*Working data:*
---*---

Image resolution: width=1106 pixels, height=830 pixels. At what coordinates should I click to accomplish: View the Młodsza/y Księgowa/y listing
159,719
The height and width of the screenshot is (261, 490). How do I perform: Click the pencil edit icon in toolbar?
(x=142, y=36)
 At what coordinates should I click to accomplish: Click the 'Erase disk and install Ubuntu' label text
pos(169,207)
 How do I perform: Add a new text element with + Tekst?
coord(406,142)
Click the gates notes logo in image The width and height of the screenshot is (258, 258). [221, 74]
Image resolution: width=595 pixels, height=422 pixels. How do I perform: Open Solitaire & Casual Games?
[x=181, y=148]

---*---

*What is expected:*
Produce a verbatim copy of all the material.

*Answer to this task:*
Image resolution: width=1106 pixels, height=830 pixels. At what coordinates should I click to accomplish: View the Młodsza/y Księgowa/y listing
159,719
The height and width of the screenshot is (261, 490). How do I perform: Click the pencil edit icon in toolbar?
(x=142, y=36)
 At what coordinates should I click to accomplish: Click the 'Erase disk and install Ubuntu' label text
pos(169,207)
 How do I perform: Add a new text element with + Tekst?
coord(406,142)
Click the gates notes logo in image The width and height of the screenshot is (258, 258). [221, 74]
Image resolution: width=595 pixels, height=422 pixels. How do I perform: Open Solitaire & Casual Games?
[x=181, y=148]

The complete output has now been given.